Roll your sleeves up, go to a mainstream UK supermarket and pick up a branded food product – any branded food product. The company that supplied it will have paid the retailer thousands of pounds in what is called ‘marketing support’ for that product to be available on the shelves in a certain number of stores. These non-refundable payments used to go by names such as listing fees, hello money or shelf money.

Whatever this money may have been called in the past, the practice of charging suppliers for shelf space remains the tip of an iceberg that sorts out those food brands with a commercial dowry from those with none. The basic building block of supermarket stock management is the Stock Keeping Unit (SKU), which identifies the different product pack sizes and variants (e.g. flavours). Every SKU will have some form of marketing support, which goes part way towards explaining why supermarkets can afford to sell food more cheaply. However, this is more illusionary than real, since shoppers remember special offers more readily than non-promotional prices.

Given that the shelves of a large supermarket can contain 20,000 or more food SKUs, multiple retailers are in a position to bank a substantial lump sum before even placing orders with suppliers, let alone paying for any goods they may order. In general, the resulting invoices will often be paid out of the sale of the goods concerned and slow-moving lines will be weeded out.

Shopping trolley in supermarket

Across much of Europe, the food industry supply chain has evolved to a similar formula: thousands of primary producers, hundreds of food manufacturers, supplying a handful of major retailers who account for most of the food sold to the general public. Like the waist in an hourglass, retailers throughout the industrialised world control the narrow passage through which food is sold, in micro-managed environments, to millions of consumers.

The power that multiple retailers exert on their suppliers upstream is phenomenal. Ten or fifteen years ago a single retailer might have accounted for 20% to 25% of a supplier’s total sales. Today, the proportion can be as high as 40%. Retailers can break a business: the threat of delisting a product is usually sufficient for buyers to get what they want. Recognising this, the UK competition authorities developed the watershed Groceries (Supply Chain Practices) Market Investigation Order 2009, which came into force on 4th February, 2010.

The resulting UK Groceries Supply Code of Practice (GSCOP) required the UK’s 10 largest retailers to appoint compliance officers from the ranks of senior buyers. About a year ago, former Cooperative Farms Managing Director, Christine Tacon was appointed as the first Grocery Code Adjudicator and has opened ongoing conversations on topics that are too commercially sensitive to be discussed in public. The publication of a letter to British Brands Group director John Noble in December 2013 can be seen as a gentle warning to the retailers that they can ‘request’ money for certain shelf locations, but not ‘require’ such payments, unless it forms part of a promotion. Gondola ends for example, those plastic racks of additional product at the end of an aisle, count as promotional shelf spaces.

Speaking to the Sustainable Food Trust, Noble welcomed Tacon’s work as a positive development for brand owners. There is still ‘a climate of caution,’ and for suppliers, relations with retail buyers remain a ‘very delicate balancing act.’ His membership is ‘still encountering abuses,’ but now has an official channel through which to resolve issues without compromising commercial confidentiality. Tacon is, as her office made clear, enforcing a voluntary code for the Department for Business, not ‘actively steering’ the development of the code.

§ **To be done**
According to the text on supermarket payments from suppliers, who was appointed as the first Grocery Code Adjudicator?

§ **Data segment**
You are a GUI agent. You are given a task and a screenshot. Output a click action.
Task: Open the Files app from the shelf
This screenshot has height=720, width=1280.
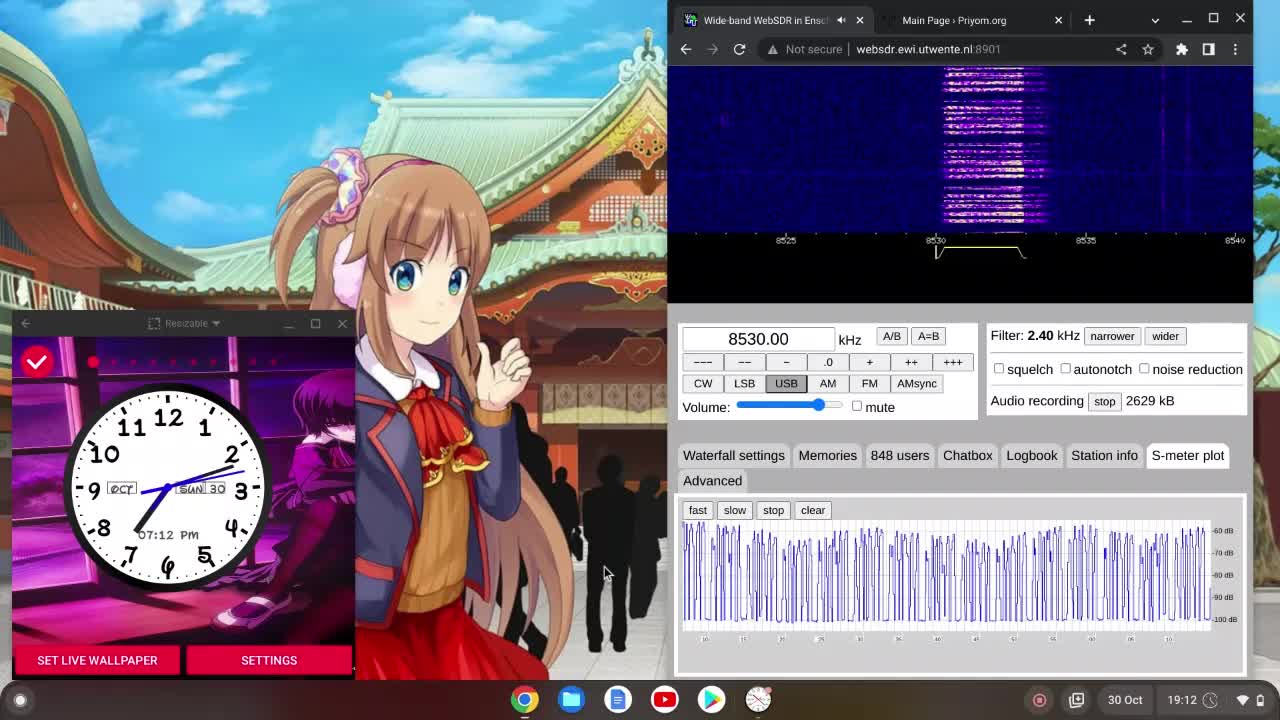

§ **Solution for this problem**
Christine Tacon, former Managing Director of Cooperative Farms.